Kendall Payton, editorial associate

Education is an asset that continues throughout your life. It doesn't end after high school or college. Even in the workplace, your ability to learn is highly valuable.

Why it matters: Pursuing education fuels career progression, enhances skills and elevates productivity, all leading to a surge in confidence, morale, customer satisfaction and overall growth. The job market has recently pivoted its focus from bachelor's or associate degrees towards credentials and certifications.

  • A mere one third of entry-level jobs mandate a college degree, and a quarter of employers are willing to accept credentials in lieu of a degree, according to a report from Ellucian.
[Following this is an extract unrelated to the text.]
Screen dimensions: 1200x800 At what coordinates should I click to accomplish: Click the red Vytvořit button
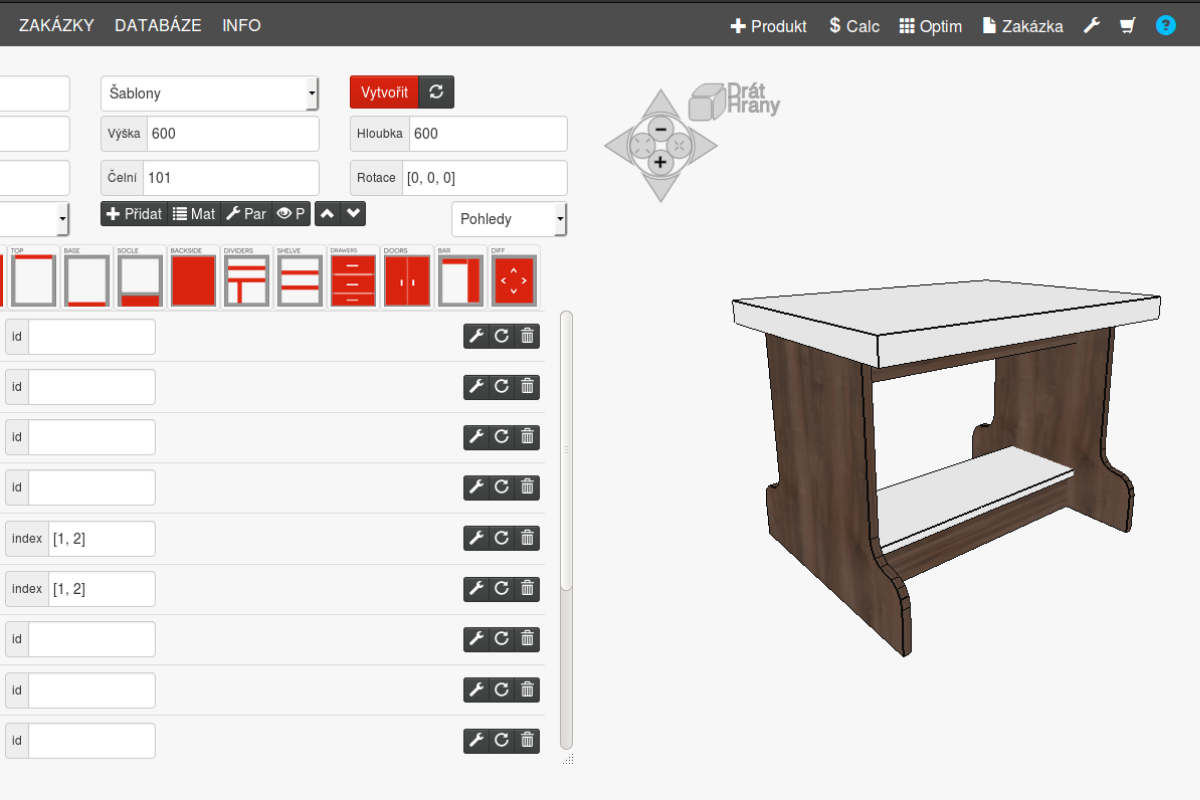pyautogui.click(x=384, y=92)
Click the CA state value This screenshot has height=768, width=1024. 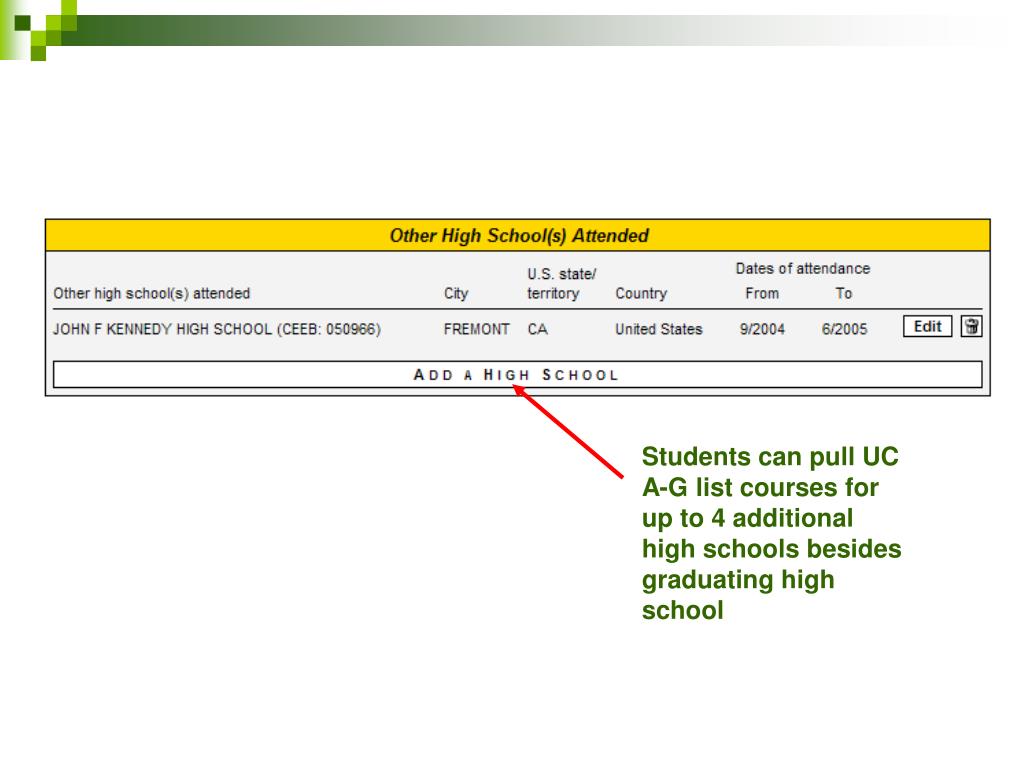click(537, 329)
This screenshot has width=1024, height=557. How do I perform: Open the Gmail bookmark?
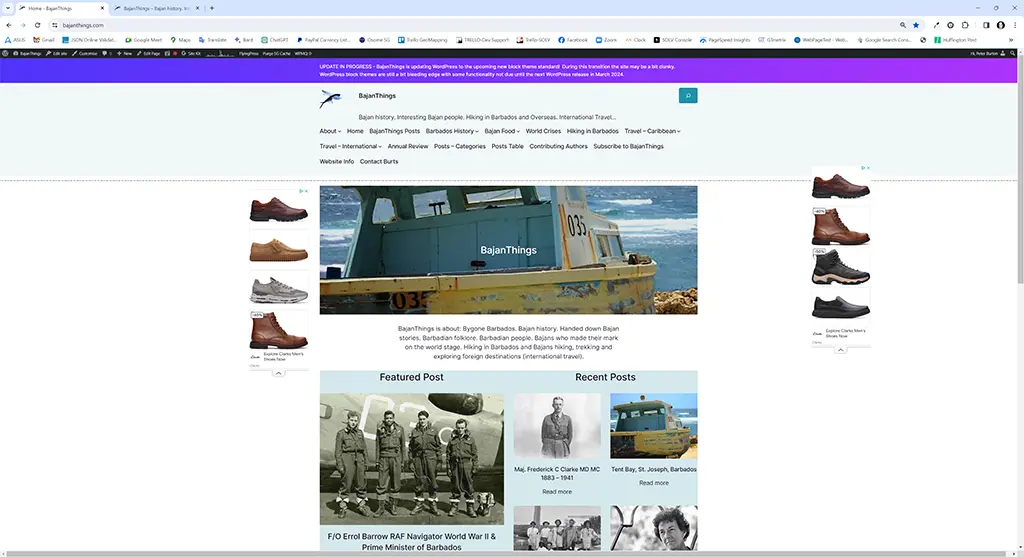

By the numbers: Educational opportunities are also a great way to engage different teams, which can lead to overall employee retention. Seven in 10 people say learning improves their sense of connection to their job, and eight in 10 people say learning adds purpose to their work, according to the Workplace Learning Report.

With ever-changing norms in the current job market, acquiring the right kinds of skills is essential. For example, emotional intelligence and knowledge of advanced technologies are two important skills to sharpen throughout your career.
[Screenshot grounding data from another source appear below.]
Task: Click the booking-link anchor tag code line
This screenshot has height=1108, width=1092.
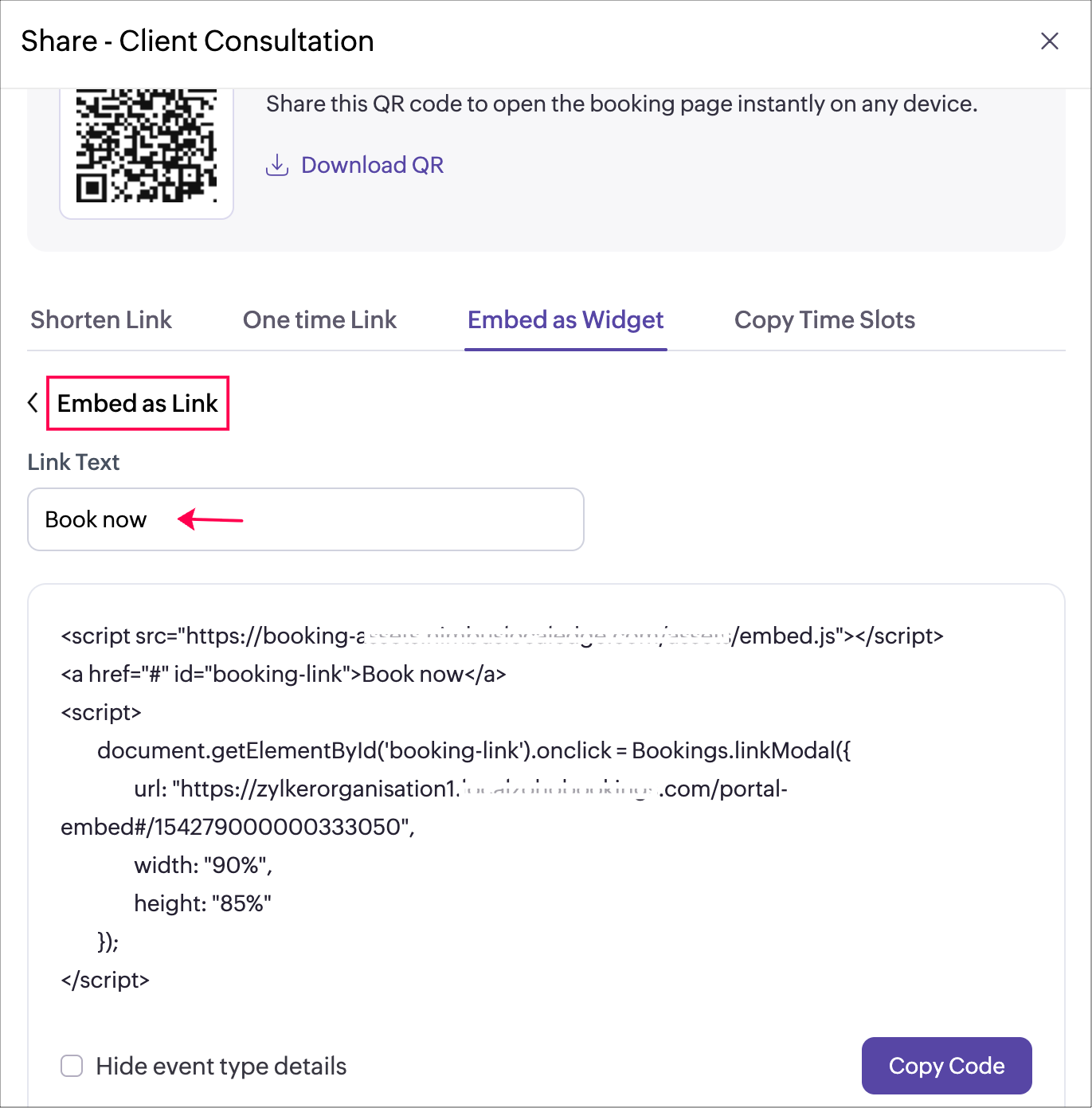Action: click(x=284, y=675)
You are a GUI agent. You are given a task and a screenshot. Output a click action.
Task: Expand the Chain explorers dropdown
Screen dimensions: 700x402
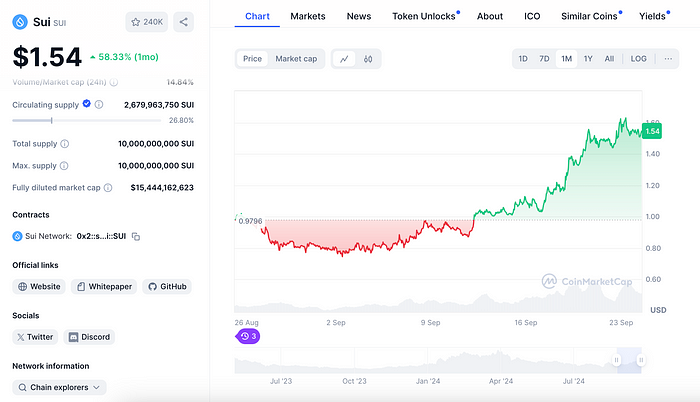click(59, 387)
What they’re saying: “Continued education is valuable not just for how effectively it can make you do your job, but also in giving you credentials that empower those above you to promote you,” said Derrick Swaney, credit specialist at MiTek, Inc. (Chesterfield, MO). “Without the appropriate credentials, even if someone may think you’re a good fit or qualified, they may pass over you because they want to make a safe pick with someone who checks all boxes.”

An efficient way to maximize skills gained from sought-out education is to apply that knowledge to your everyday duties. In addition to helping with understanding financial statements or management practices, your knowledge can also help you effectively run a department and manage risk.

As someone who has worked in the construction industry for more than 30 years, Carl Williams, VP of credit at Lonestar Electric Supply (Houston, TX), said education is extremely valuable and is an ongoing process. “Our upper management encourages us to take educational opportunities whenever we can to learn more about the construction credit field,” Williams said. “Rules are always changing and staying up to date on the latest technology is highly valuable right now. It’s important to make sure the new technologies and processes are learned correctly, and anyone can get that information through continued education. It should especially be ongoing to stay abreast of not just lien statutes but contract rules as well.”

Getting upper management on board with educational opportunities might seem daunting, but preparing to present a case for why continuing education is valuable will help.

“Those in power typically want their team members certified in several areas so that they can explain to their boss or board of directors that they’ve made an intelligent decision,” said Swaney. “But if you don’t have all the certifications, it may be a good sell to upper management that if you were to receive this education, it would help ensure the stability of the department and reflect well on the company.”

Some credit professionals who attend in-person conferences feel that they gain more educational value in those few days than they would in a week through reading a book on how to do something. Gaining information organically from personal experience has a human element on how to go about certain processes.

“Getting out to a conference like Credit Congress is a great way to put yourself in the position to network with people you’ve never spoken to before and gain different perspectives,” said Williams. “But webinars are important as well because they give opportunities for those who can’t make it to in-person conferences a few minutes to an hour at lunch to sit in and learn something that would be important to them.”

The bottom line: Continued education not only enhances your skills but also empowers you with credentials that can open doors for career advancement and promotions, benefiting both you and your organization in the long run.